Letras e fotogramas

O discreto charme de “Eurídice Gusmão”

Por Alysson Oliveira em 20/02/2019
Na apresentação de seu romance A vida invisível de Eurídice Gusmão, a escritora Martha Batalha alerta: “Eurídice e Guida [as protagonistas] foram baseadas na vida das minhas, e das suas avós”. Ué, ela nos conhece para saber isso? Pois é, não nos conhece, mas conhece muito bem o que é ser mulher no Brasil, e por isso pode fazer tal afirmação com tanta propriedade – certas coisas não mudam, ou mudam pouco, ou mudam pouco e lentamente. O livro, publicado em 2016, é exatamente sobre isso: as permanências do que é ser mulher no Brasil.
 
Há um recorte claro de classe: média carioca, mas que, de certa forma, certos pontos, independem da classe (os comentários sobre a empregada Das Dores são pontuais, mas reveladores) ou da raça – talvez nem da nacionalidade. Por isso A vida invisível de Eurídice Gusmão é um livro que encontrou certo sucesso também fora do Brasil. Aqui, além de tudo, Karim Aïnouz (O céu de Suely) prepara um longa inspirado no romance.
 
Batalha escreve com leveza sobre um assunto espinhoso, o que não quer dizer que seu livro seja superficial. É um humor muito peculiar, e altamente irônico e não destituído de certo cinismo. Como bem se sabe: Rindo castigamos os costumes. Eurídice nos é apresentada como uma mulher brilhante. “Se lhe dessem cálculos elaborados ela projetaria pontes”, comenta o (ou a) narrador(a), cujos comentários tem um quê de Machado de Assis. Mas a personagem vive no Rio de Janeiro dos anos de 1950, e “o que lhe deram foram cuecas sujas, que Eurídice lavou muito rápido e muito bem.” Depois disso se senta no sofá, e olha as unhas “pensando no que deveria pensar”. De certa forma, esse não deixa de ser um romance de formação, do despertar de uma jovem mulher sobre sua condição, e a tentativa de fugir dela – sempre silenciada, ou para combinar com o título, invisibilizada.
 
Eurídice tem um marido com quem se dá relativamente bem. Ele, como ela, não deixa estar ligado a um papel social, um momento histórico – não lhe resta muito a fazer. E o romance tem plena noção disso. Ele faz coisas horríveis – especialmente quando sua mulher está se encontrando na vida – mas não é um vilão: é um sujeito infeliz incapaz de perceber as engrenagens do mundo.
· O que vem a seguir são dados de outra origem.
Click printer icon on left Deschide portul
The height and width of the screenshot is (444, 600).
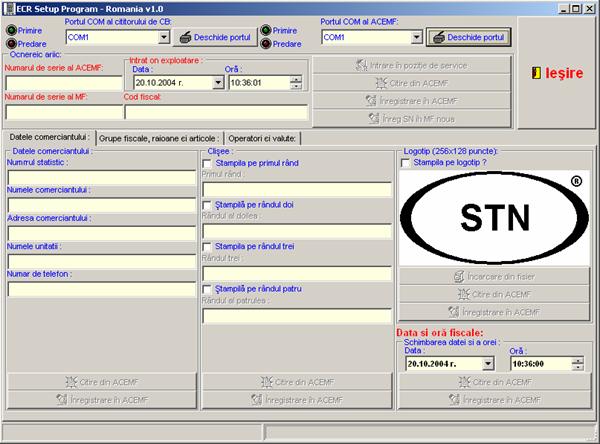pyautogui.click(x=186, y=37)
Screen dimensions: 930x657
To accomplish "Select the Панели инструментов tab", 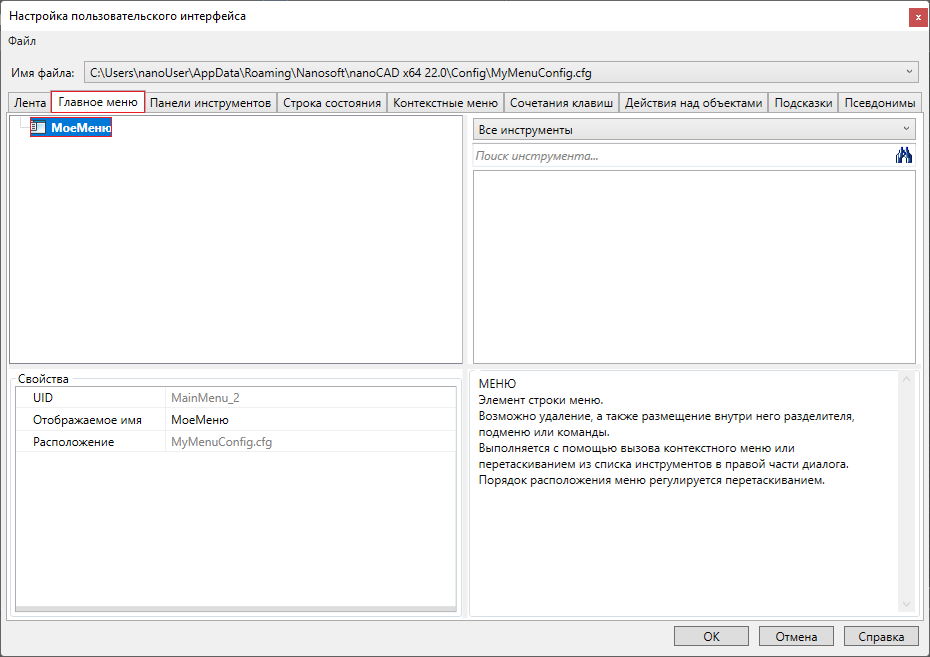I will (210, 103).
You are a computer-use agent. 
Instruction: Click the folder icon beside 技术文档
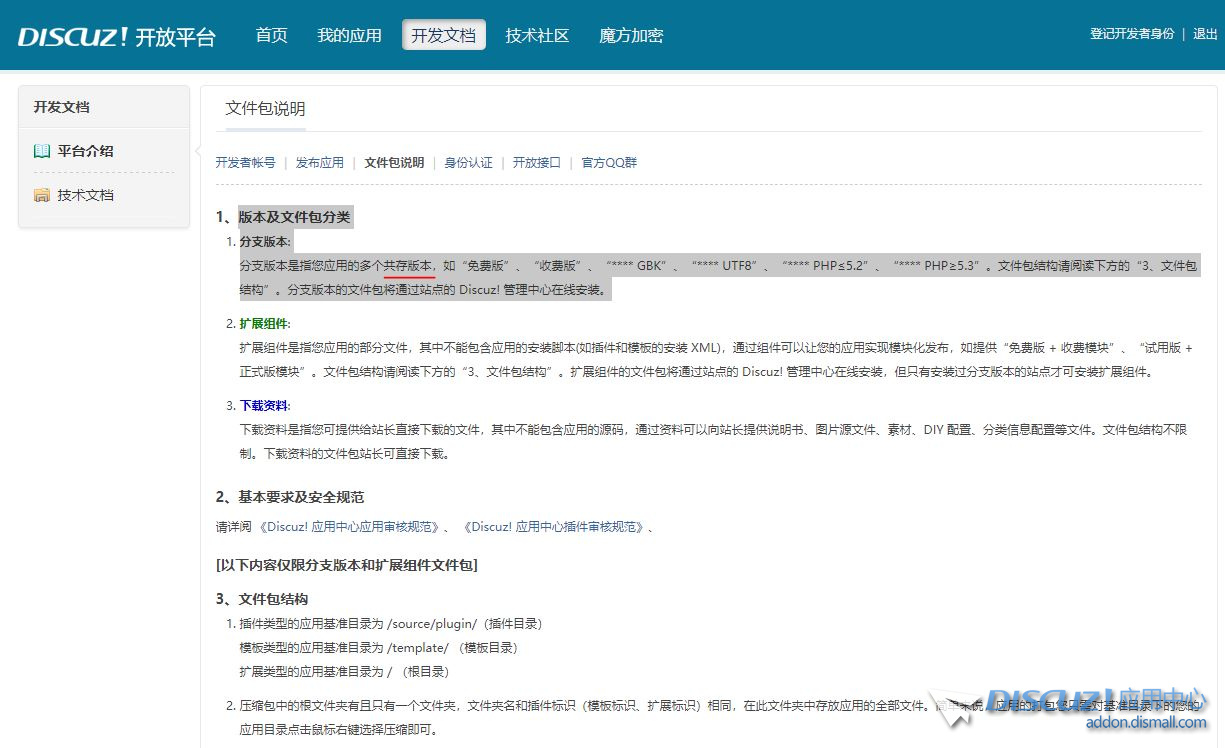tap(41, 195)
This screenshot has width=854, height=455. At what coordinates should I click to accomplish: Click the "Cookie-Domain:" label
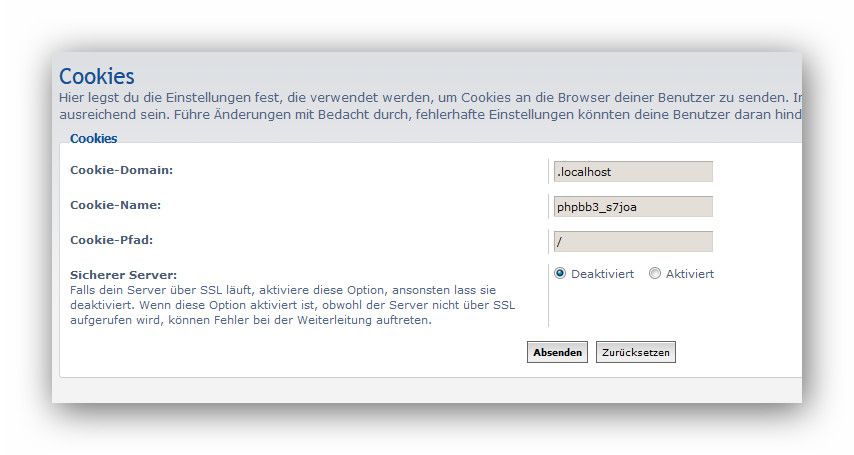[x=121, y=170]
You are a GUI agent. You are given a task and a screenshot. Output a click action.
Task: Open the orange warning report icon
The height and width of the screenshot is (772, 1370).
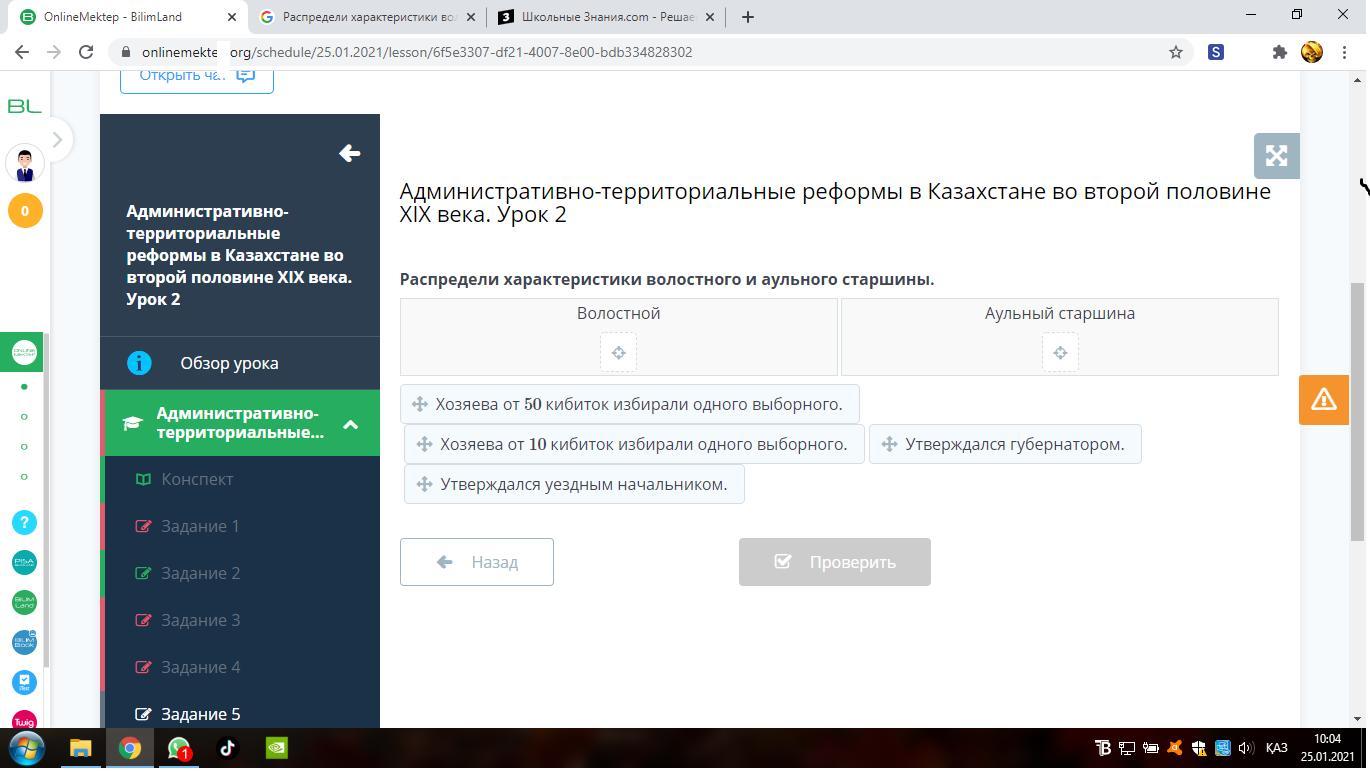pos(1323,400)
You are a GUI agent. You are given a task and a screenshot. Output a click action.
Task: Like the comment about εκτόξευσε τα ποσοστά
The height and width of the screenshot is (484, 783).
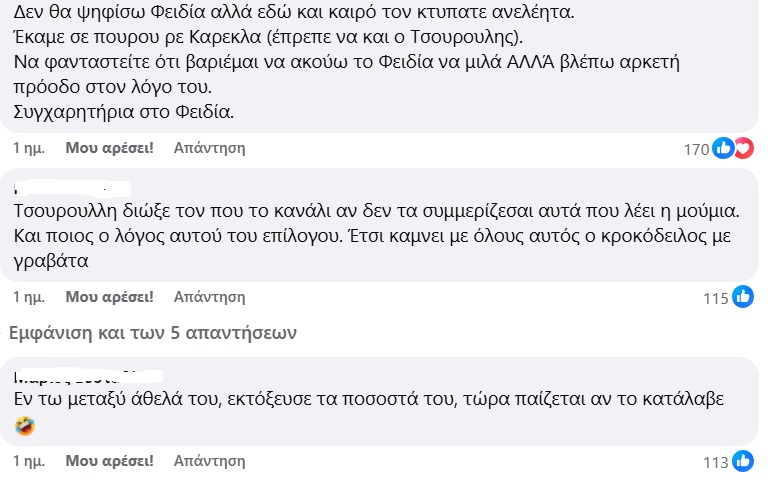[x=109, y=462]
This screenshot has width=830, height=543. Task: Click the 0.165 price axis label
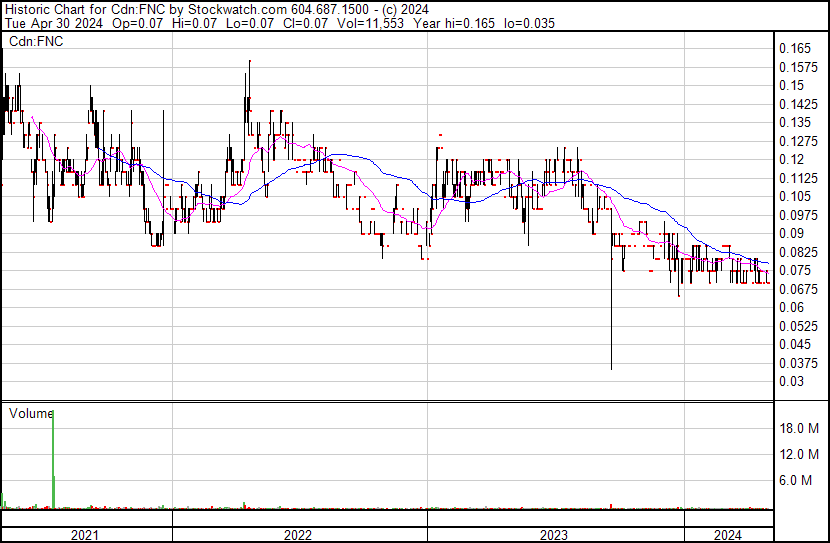[x=796, y=49]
Quem tenta fugir disso é Guida irmã mais velha de Eurídice, mas ela vive num lugar e num momento histórico que não lhe são generosos.
 
Há quem encontre em A vida invisível de Eurídice Gusmão algo de telenovela, e sua estrutura parece semelhante, com sua profusão de personagens e tramas paralelas, mas Batalha organiza isso tudo com tanta elegância e maestria, que o resultado está longe dos clichês surrados da televisão. A reconstituição histórica é complexa a ponto de tacitamente criar um paralelo entre o passado e o presente. O romance não precisa gritar “olha como certas coisas não mudam”, só nos mostra de maneira sagaz como os problemas persistem.